La Rete degli Studenti Medi del Lazio e l’Unione degli Universitari di Roma rilanciano la manifestazione del 19 settembre per Spin Time e il diritto allo studio.
ROMA – Nel giorno del ritorno a scuola, la Rete degli Studenti Medi del Lazio e l’Unione degli Universitari di Roma sono scese davanti al Ministero dell’Istruzione e del Merito per rilanciare la mobilitazione del 19 settembre a sostegno di Spin Time e del diritto allo studio.
«Spin è da anni uno spazio di socialità, cultura e mutualismo per la città – dichiarano Simone Montori della Rete degli Studenti Medi del Lazio e Ilaria Vinattieri di UDU-SU Sapienza – Difendere Spin Time significa difendere la possibilità di costruire una città più accessibile e inclusiva».

La protesta si inserisce nella più ampia mobilitazione contro il caro scuola e il caro vita, che rendono sempre più difficile per le giovani generazioni vivere e studiare. Tra le richieste degli studenti, maggiori investimenti nell’istruzione e interventi sulle condizioni degli edifici scolastici.

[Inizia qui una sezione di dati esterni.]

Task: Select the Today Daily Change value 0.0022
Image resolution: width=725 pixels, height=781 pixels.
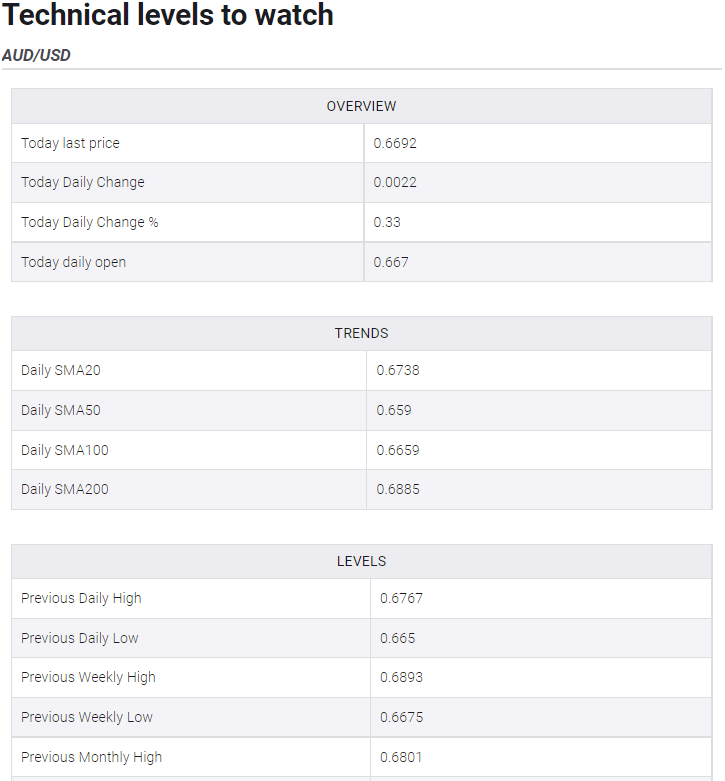Action: click(x=395, y=182)
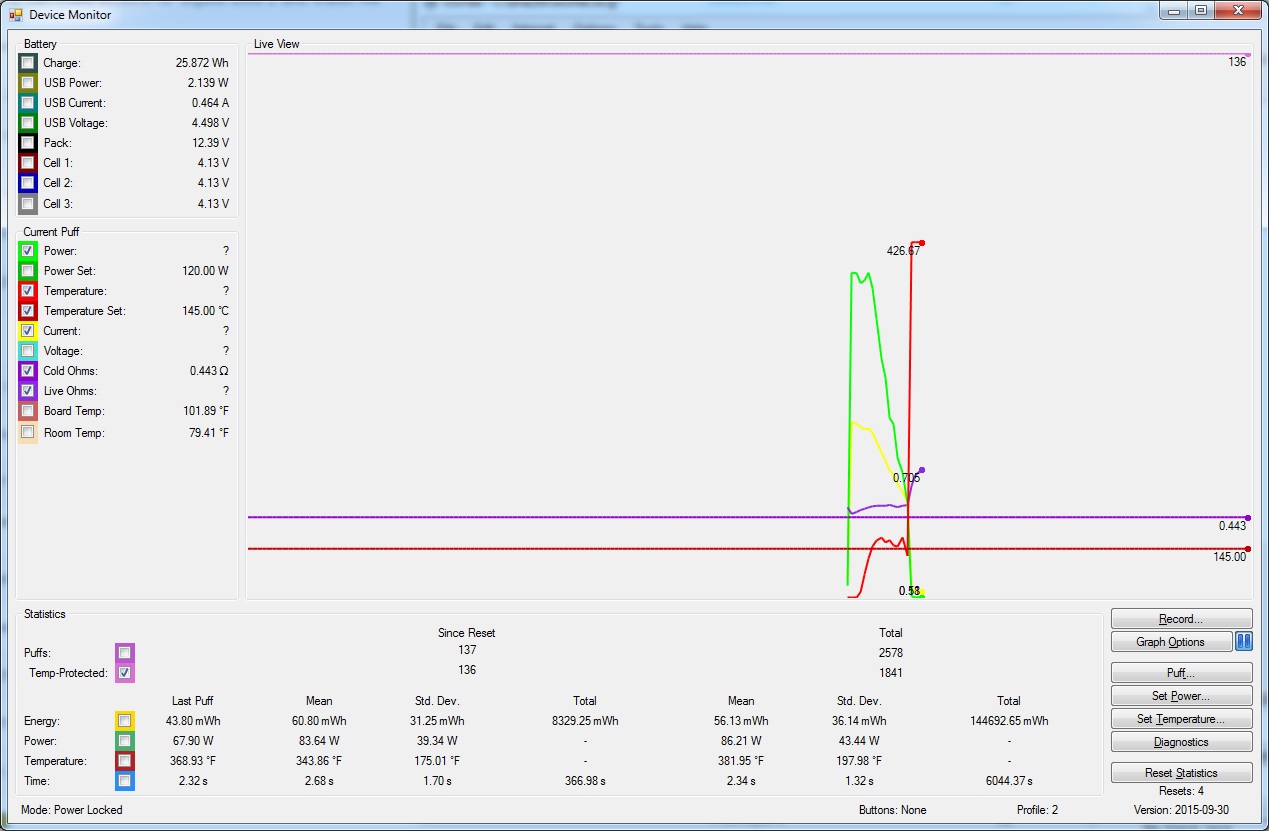
Task: Enable the Charge checkbox in Battery
Action: (27, 63)
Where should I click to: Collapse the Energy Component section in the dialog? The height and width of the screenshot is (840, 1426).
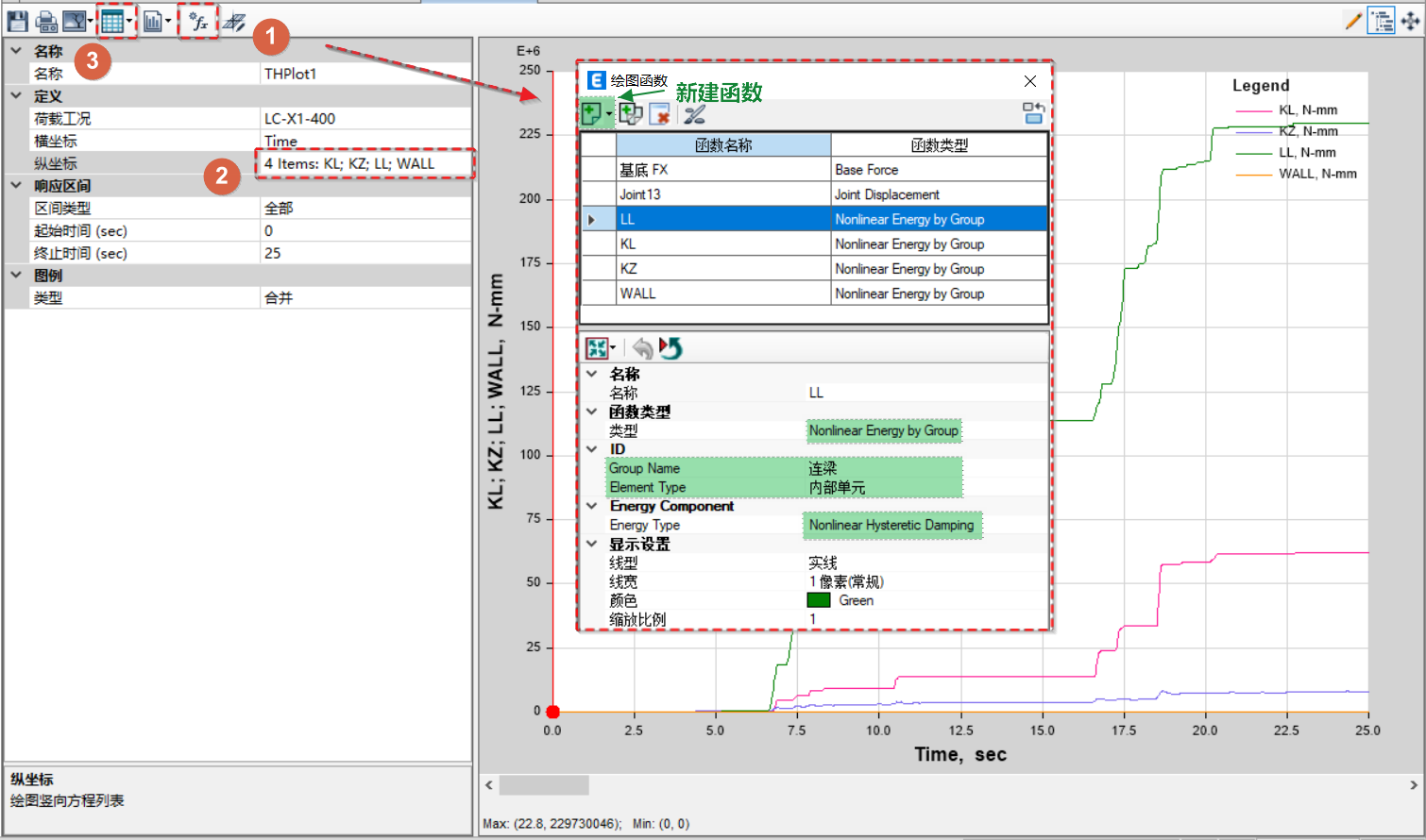(x=592, y=506)
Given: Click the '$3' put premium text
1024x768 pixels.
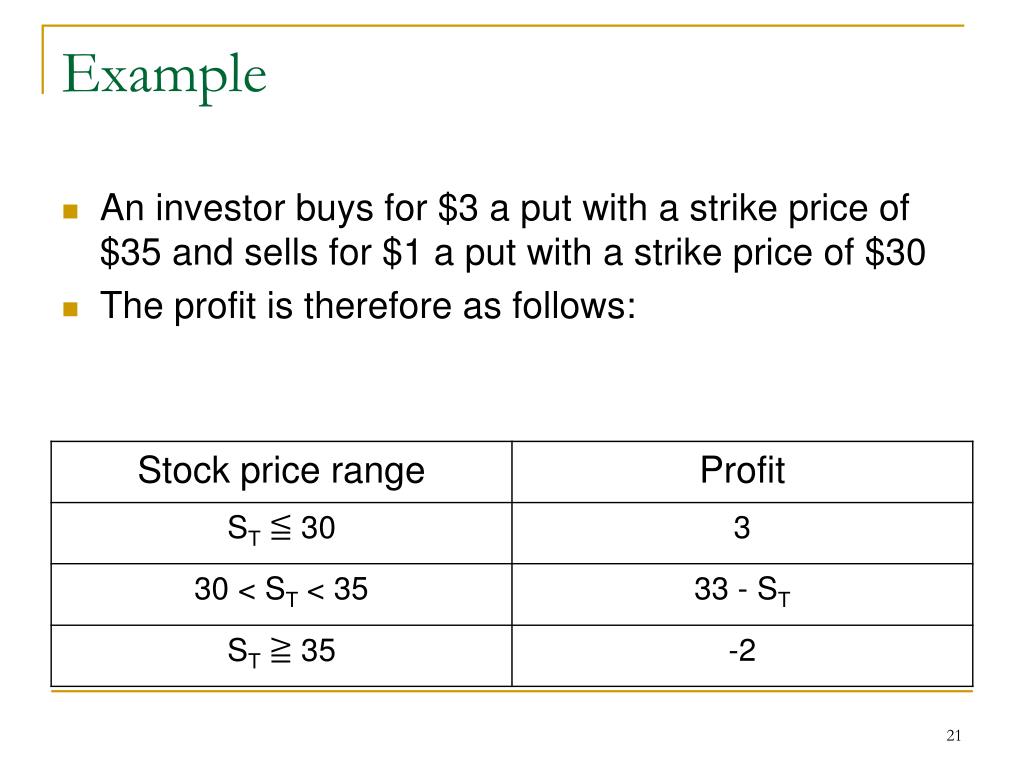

«Il costo dei libri scolastici sempre in crescita rende sempre più inaccessibile il diritto allo studio – spiega Montori – Allo stesso tempo, domani torneremo in classe con temperature folli e edifici inadeguati. Serve tornare ad investire in istruzione».
La manifestazione del 19 settembre sarà dedicata a Spin Time e alle rivendicazioni per il diritto allo studio, alla socialità e alla città.